There are two links in the center of the diagram: a hierarchical link (HLink) to the left of the Hub Lead and a same-as-link (SAL) to the right. Both links are standard links, but they serve a specific purpose: the hierarchical link is used to capture parent-child hierarchies, as found in the source data with the Parent Link attribute. The attached effectivity satellite indicates if this relationship is still valid or outdated because the relationship has been changed.
The same-as-link is used for a different purpose: in many data sources there are duplicate records. This is especially true for CRM systems, but certainly not limited to them. We experience duplicate records everywhere, not only within one system but also across multiple systems. The same-as-link is used to indicate the duplicates and map them to their designated master records. In the case of Dynamics CRM, the source data set provides a Master Lead which can be used to map the records. However, in many other cases, the data source is not providing such data, or it might not be sufficient, and we discuss in one of the next articles of this series how we implement a same-as-link in the Business Vault using business logic, such as fuzzy matching or Soundex algorithms. Because these mappings can change over time, an effectivity satellite is used to capture the deleted date of outdated mappings.
There are three referenced hubs at the bottom of the diagram: hubs for account, customer, and contact. They are introduced because of foreign keys in the source dataset, which also result in respective links and effectivity satellites to capture changes on the foreign keys. Since all these related entities play multiple roles in the lead dataset (one is the parent, and one is a direct relationship), there are multiple links, including their effectivity satellites.
THE CONTACT MODEL
The contact model is centered on a hub for contact, with the business key Contact ID, similar to the lead model:
Again, this is due to the nature of the contact business object. The source data contains personal data and therefore the descriptive data is split into two satellites on the hub to separate personal data from the non-personal data. The source dataset contains a similar hierarchy and master indicator that lead to the hierarchical link and the same-as-link for the same reasons.
The biggest difference is the lower number of foreign keys in the source dataset, which leads to fewer links.
THE ACCOUNT MODEL
The Raw Data Vault model for accounts is very similar to the lead and contact model, due to the similar nature of the business object. Again, this is a clear business object and operational master data. Such cases are often modeled as hubs and satellites. Therefore, the center of the diagram shows the hub for an account:
However, GDPR doesn’t play much role in this case because (we assume) that the account object doesn’t hold any personal data. Corporate data is not affected by the right to be forgotten. Therefore, the descriptive attributes are not split into different satellites.
There are also fewer foreign keys, only the primary contact of the account and the originating lead. The Data Vault design follows the same principles in regard to the referenced hub, the link, and the effectivity satellite as the Lead model.
THE PRODUCT AND QUOTE MODEL
It is easy to argue that a Product is also a business object. Therefore, the Raw Data Vault model is again centered on a hub:
The source data set provides a product hierarchy which is captured by the hierarchical link to the left of the product hub.

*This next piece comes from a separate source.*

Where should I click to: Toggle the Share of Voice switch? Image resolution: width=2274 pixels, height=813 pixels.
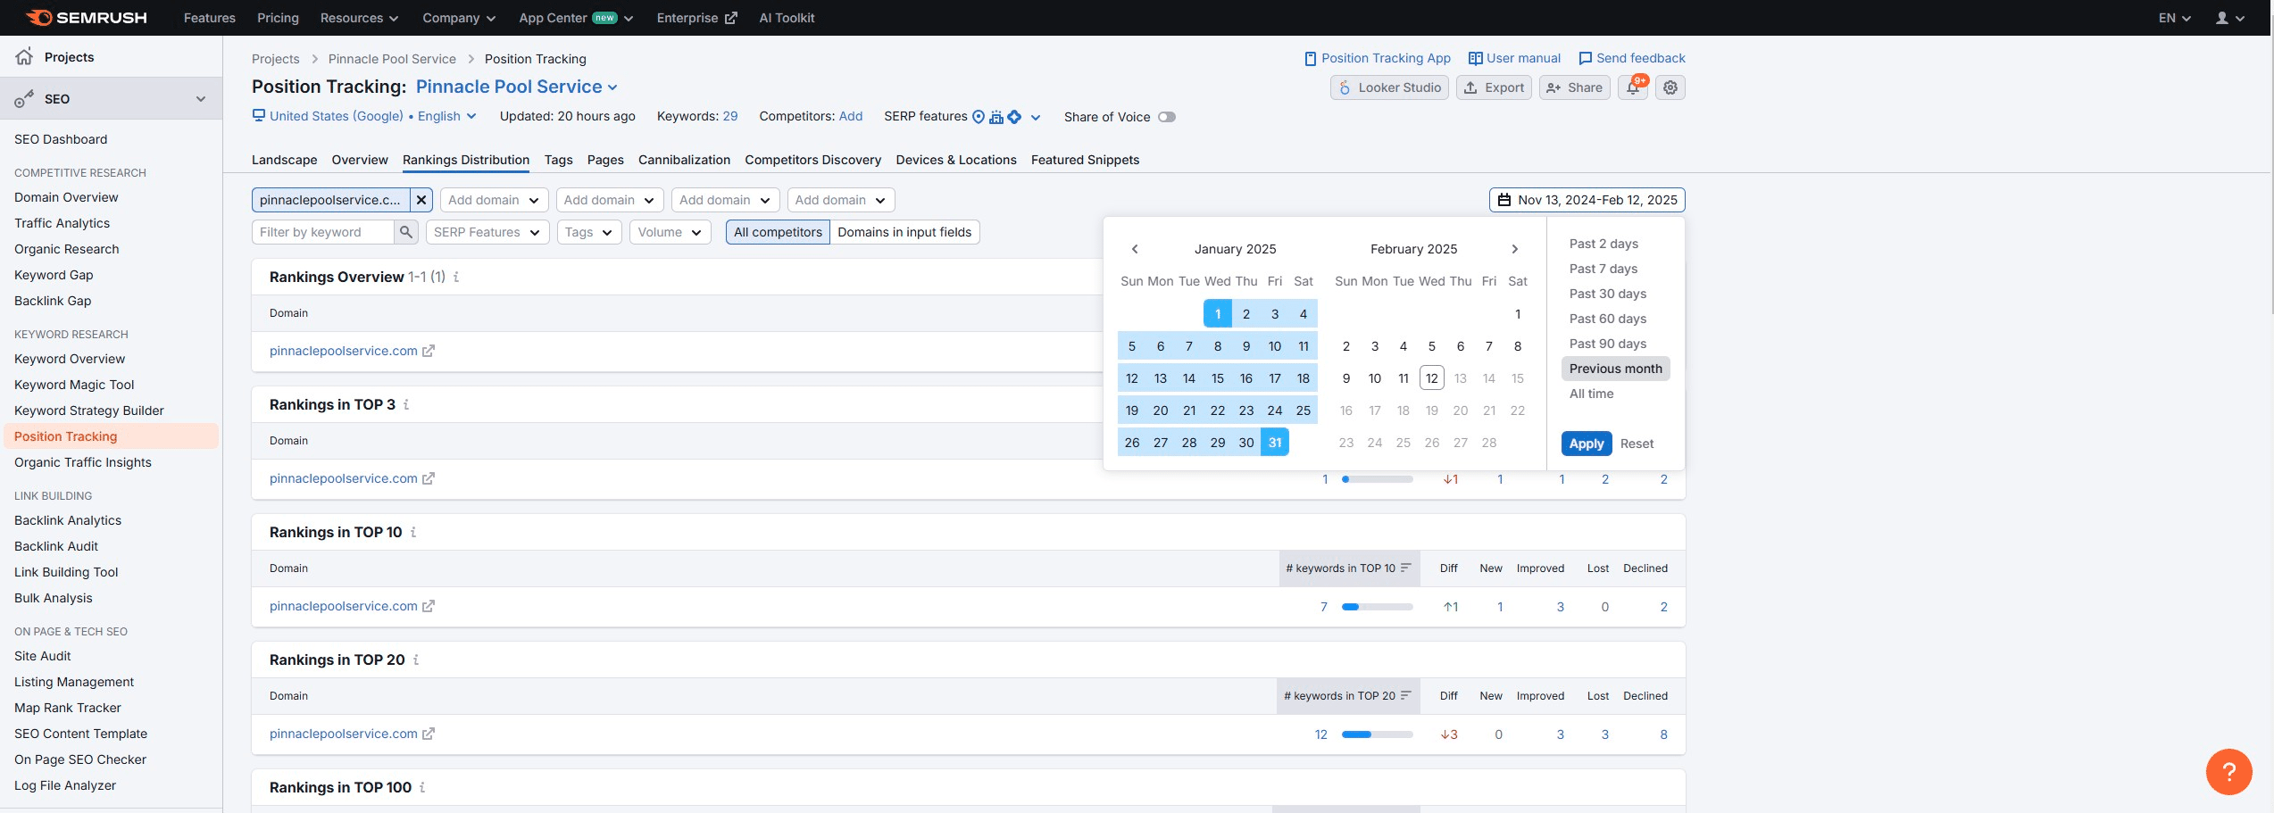point(1166,117)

A link called “DLink Opportunity Line Item” is greyed out because it is discussed in the next section.
It could be argued that the quote object in the data source represents a business object or alternatively facts. The decision on how to model the quote data depends largely on this decision. Based on the conceptual model from the beginning of this article, the decision is made to consider the quote as a business object and therefore model it as a hub with satellites:
The design largely follows the same principles as the previous models. Since quotes might include personal data, we decided to split the attributes into two satellites for personal and non-personal data attributes. The quote dataset has a number of foreign keys, including customer, account, contact, and opportunity which is discussed in the next section. Every foreign key is implemented as a link with their effectivity satellites to capture soft deletes.
THE OPPORTUNITY MODEL
For the opportunity dataset in Dynamics CRM, it was decided that this data represents factual data. We consider this data as non-historized as the data represents typical business transactions.
In the following diagram, the opportunity is captured as two links and a hub:
The opportunity is identified by the Opportunity ID. This business key is captured by the Hub Opportunity. There is also an effectivity satellite to keep track of deletes in the source data as soft-deletes in the data warehouse.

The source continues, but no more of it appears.